#### Description of the task:
All of the data needs to be printed again, exactly as written.

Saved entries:
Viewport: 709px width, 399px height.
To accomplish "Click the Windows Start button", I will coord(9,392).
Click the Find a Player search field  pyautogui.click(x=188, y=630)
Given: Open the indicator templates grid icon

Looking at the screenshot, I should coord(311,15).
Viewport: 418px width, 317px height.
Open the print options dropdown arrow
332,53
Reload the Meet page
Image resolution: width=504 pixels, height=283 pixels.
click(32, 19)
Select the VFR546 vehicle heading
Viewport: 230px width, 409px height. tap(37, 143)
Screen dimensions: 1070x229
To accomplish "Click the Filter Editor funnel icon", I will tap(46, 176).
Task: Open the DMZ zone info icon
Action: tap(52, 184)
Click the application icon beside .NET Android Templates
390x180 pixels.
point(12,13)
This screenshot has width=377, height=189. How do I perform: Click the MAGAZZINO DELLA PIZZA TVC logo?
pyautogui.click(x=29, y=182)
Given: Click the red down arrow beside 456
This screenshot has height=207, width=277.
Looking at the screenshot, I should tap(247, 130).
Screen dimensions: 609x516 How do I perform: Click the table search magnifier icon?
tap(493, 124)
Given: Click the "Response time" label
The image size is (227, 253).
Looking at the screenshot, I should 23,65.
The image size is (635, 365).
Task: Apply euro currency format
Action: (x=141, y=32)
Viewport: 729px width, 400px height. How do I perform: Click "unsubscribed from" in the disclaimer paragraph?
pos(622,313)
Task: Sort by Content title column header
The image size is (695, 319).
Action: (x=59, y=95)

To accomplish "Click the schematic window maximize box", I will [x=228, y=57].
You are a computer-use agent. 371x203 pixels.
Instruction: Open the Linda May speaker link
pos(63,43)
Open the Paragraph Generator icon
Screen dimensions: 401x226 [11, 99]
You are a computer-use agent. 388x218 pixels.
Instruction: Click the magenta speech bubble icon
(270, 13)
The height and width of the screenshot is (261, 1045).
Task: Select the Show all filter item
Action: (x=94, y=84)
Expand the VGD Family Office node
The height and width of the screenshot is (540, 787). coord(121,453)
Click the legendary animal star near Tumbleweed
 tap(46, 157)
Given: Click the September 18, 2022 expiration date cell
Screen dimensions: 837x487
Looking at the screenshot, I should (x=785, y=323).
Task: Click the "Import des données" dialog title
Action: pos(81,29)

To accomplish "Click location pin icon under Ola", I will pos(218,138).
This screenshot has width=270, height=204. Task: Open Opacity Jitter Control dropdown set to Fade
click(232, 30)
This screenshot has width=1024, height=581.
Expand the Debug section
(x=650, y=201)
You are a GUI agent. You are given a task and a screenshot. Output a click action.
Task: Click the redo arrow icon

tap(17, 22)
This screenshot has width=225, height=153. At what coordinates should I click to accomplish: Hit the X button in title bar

#### Exercise output:
Viewport: 709px width, 399px height.
To accomplish "Click the Windows Start button", I will coord(9,392).
Click the Find a Player search field  pyautogui.click(x=188, y=630)
Given: Open the indicator templates grid icon

Looking at the screenshot, I should coord(311,15).
Viewport: 418px width, 317px height.
Open the print options dropdown arrow
332,53
Reload the Meet page
Image resolution: width=504 pixels, height=283 pixels.
click(32, 19)
Select the VFR546 vehicle heading
Viewport: 230px width, 409px height. tap(37, 143)
Screen dimensions: 1070x229
To accomplish "Click the Filter Editor funnel icon", I will tap(46, 176).
Task: Open the DMZ zone info icon
Action: tap(52, 184)
Click the application icon beside .NET Android Templates
390x180 pixels.
point(12,13)
This screenshot has width=377, height=189. How do I perform: Click the MAGAZZINO DELLA PIZZA TVC logo?
pyautogui.click(x=29, y=182)
Given: Click the red down arrow beside 456
This screenshot has height=207, width=277.
Looking at the screenshot, I should tap(247, 130).
Screen dimensions: 609x516 How do I perform: Click the table search magnifier icon?
tap(493, 124)
Given: Click the "Response time" label
The image size is (227, 253).
Looking at the screenshot, I should 23,65.
The image size is (635, 365).
Task: Apply euro currency format
Action: (x=141, y=32)
Viewport: 729px width, 400px height. How do I perform: Click "unsubscribed from" in the disclaimer paragraph?
pos(622,313)
Task: Sort by Content title column header
The image size is (695, 319).
Action: (x=59, y=95)

To accomplish "Click the schematic window maximize box", I will [x=228, y=57].
You are a computer-use agent. 371x203 pixels.
Instruction: Open the Linda May speaker link
pos(63,43)
Open the Paragraph Generator icon
Screen dimensions: 401x226 [11, 99]
You are a computer-use agent. 388x218 pixels.
Instruction: Click the magenta speech bubble icon
(270, 13)
The height and width of the screenshot is (261, 1045).
Task: Select the Show all filter item
Action: (x=94, y=84)
Expand the VGD Family Office node
The height and width of the screenshot is (540, 787). coord(121,453)
Click the legendary animal star near Tumbleweed
 tap(46, 157)
Given: Click the September 18, 2022 expiration date cell
Screen dimensions: 837x487
Looking at the screenshot, I should (x=785, y=323).
Task: Click the "Import des données" dialog title
Action: pos(81,29)

To accomplish "Click location pin icon under Ola", I will pos(218,138).
This screenshot has width=270, height=204. Task: Open Opacity Jitter Control dropdown set to Fade
click(232, 30)
This screenshot has width=1024, height=581.
Expand the Debug section
(x=650, y=201)
You are a GUI agent. You are given a task and a screenshot. Output a click action.
Task: Click the redo arrow icon

tap(17, 22)
This screenshot has width=225, height=153. At what coordinates should I click to accomplish: Hit the X button in title bar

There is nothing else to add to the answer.